Sempre é agridoce assistir a documentários de estrelas talentosas e controversas da música. Por um lado, há uma grande devoção por aqueles que se foram de forma trágica. Por outro, há a hipocrisia de uma sociedade que julgou aquelas pessoas em vida. O sentimento não é diferente com Chorão: Marginal Alado, produção sobre a vida e a obra do vocalista do Charlie Brown Jr. Com uma linguagem que mistura alegria e certa melancolia, o filme narra a vida do músico desde o começo nas pistas de skate, até sua morte trágica em 2013, e tem o potencial de deixar os fãs da banda com lágrimas nos olhos.
Com depoimentos de profissionais da indústria e amigos de Chorão, o filme foca especialmente na personalidade do músico - e em como a imagem marrenta que ele passava para o público era diferente do artista emotivo na intimidade. Marginal Alado traça de Alexandre Magno Abrão o perfil de um homem cheio de paixão pela vida, pela arte que fazia, capaz de despertar esse mesmo sentimento nas pessoas ao seu redor. Essa energia talvez seja um dos segredos do sucesso do Charlie Brown Jr.: era difícil não ser levado pela voz e pela sinceridade daquele rapaz de bermuda no palco.

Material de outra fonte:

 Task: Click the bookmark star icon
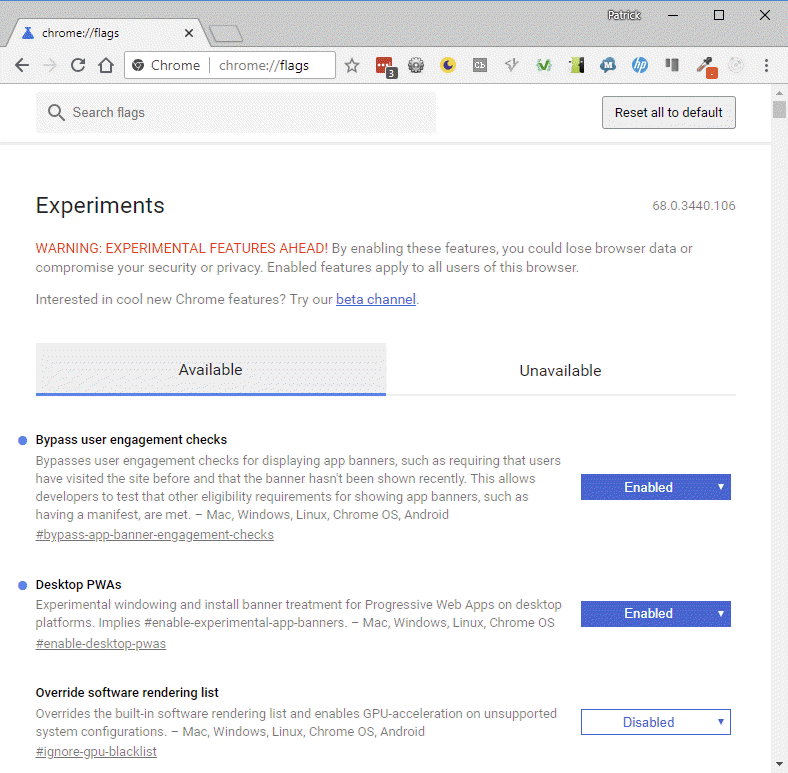click(352, 66)
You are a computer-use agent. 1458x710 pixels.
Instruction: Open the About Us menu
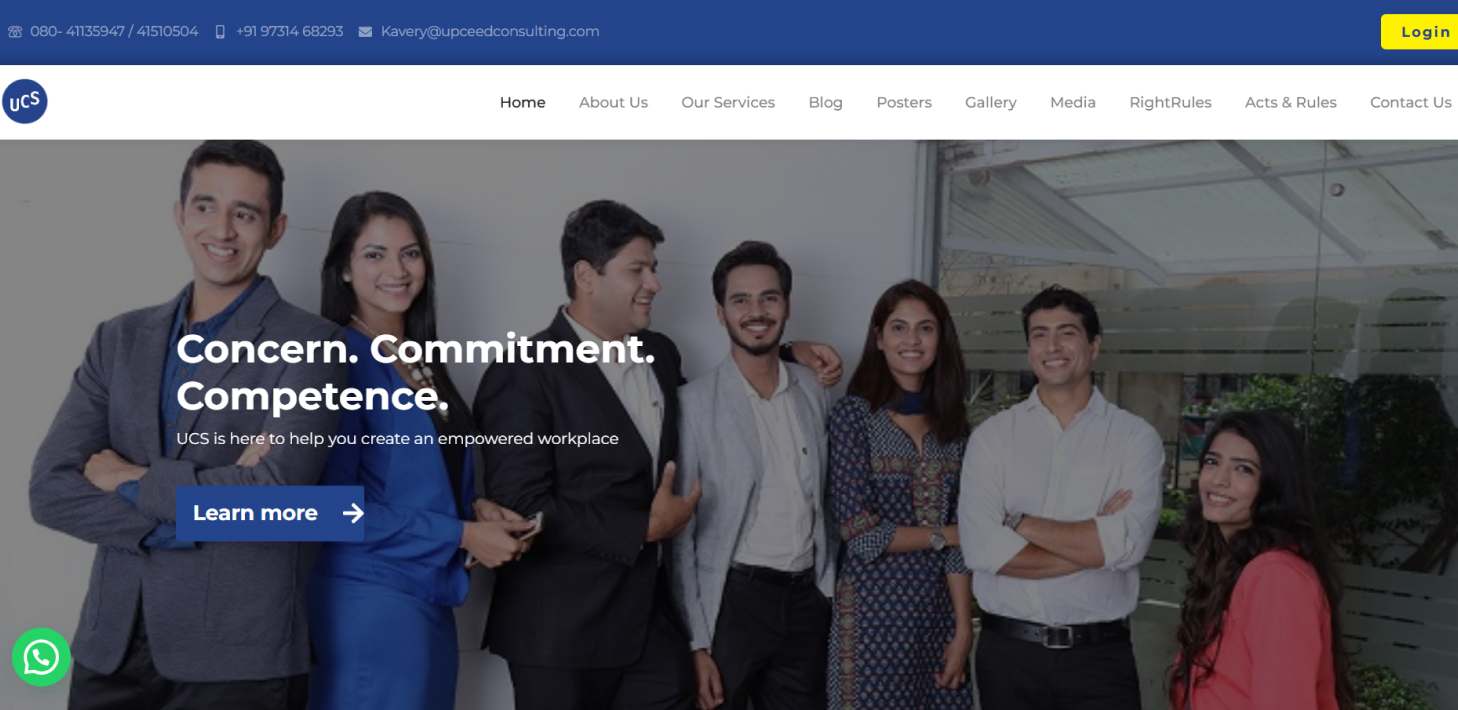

No documentário, Chorão é acima de tudo um letrista com urgência de se expressar, despejando suas angústias, amores e conquistas nas músicas do Charlie Brown Jr. O filme também destaca como Chorão conversava com seu público durante os shows, fazendo grandes discursos motivacionais entre as músicas. E não leve a palavra “motivacional” à mal. As palavras de Chorão funcionaram porque não eram vazias. Pelo contrário, vinham de experiências que o músico viveu na pele, especialmente antes de se tornar famoso. Como já dissemos em um texto aqui no Omelete, o Charlie Brown Jr. cantou a realidade brasileira de uma forma única e muito disso vinha da personalidade de Chorão.
Amor, raiva e perdição
Engana-se, porém, quem acha que Marginal Alado só mostra os pontos positivos sobre a vida do músico. O documentário mostra o lado controverso do músico de diversas formas, como quando toca no assunto da dificuldade em colaborar com Chorão, tido como um perfeccionista que não aceitava nada além do que idealizou. Outro ponto destacado pelo filme são as brigas, tanto com Marcelo Camelo, quanto com João Gordo; o líder do Ratos de Porão dá um grande depoimento, falando especialmente de como os dois fizeram as pazes - com Chorão percebendo que era hora de encerrar a inimizade.
Com pouco mais de 1h de duração, o filme acerta ao mostrar as contradições de Chorão. Em um dos momentos mais emocionantes, o músico conversa com uma fã do Charlie Brown Jr., que se desculpa por não ter dinheiro para ir aos shows e comprar CDs originais. E a contrapartida do vocalista diz para ela baixar as músicas e não gastar dinheiro com isso: “ame as pessoas e use as coisas”. Quantas pessoas da indústria da música falariam algo assim?
Mas esse era Chorão, que ao fim do filme se pinta como um homem mais sensível, que cantou seu amor por Graziela Gonçalves - que também marca presença no documentário - em várias músicas do Charlie Brown que embalaram os relacionamentos de jovens pelo país. O documentário foca menos no relacionamento dos dois, e o cita quando já está se encaminhando para o final. Para quem quiser se aprofundar mais no relacionamento, fica a dica do livro Se não eu, quem vai fazer você feliz? Minha história de amor com Chorão, que a própria Graziela assina falando sobre sua relação.
Chorão: Marginal Alado termina em um tom mais melancólico, deixando claro que toda a intensidade com a qual Chorão vivia também se refletiu de forma negativa, quando ele não conseguiu lidar com toda a pressão do mundo ao seu redor. Apesar disso, o documentário é o registro engrandecedor que os fãs do Charlie Brown Jr. merecem. Como dito no longa, Alexandre Magno Abrão não era um marginal por querer fazer as coisas erradas. Ele era marginal por decidir viver à margem da hipocrisia do mundo e escrever sua própria história. Sorte a nossa que ele conseguiu.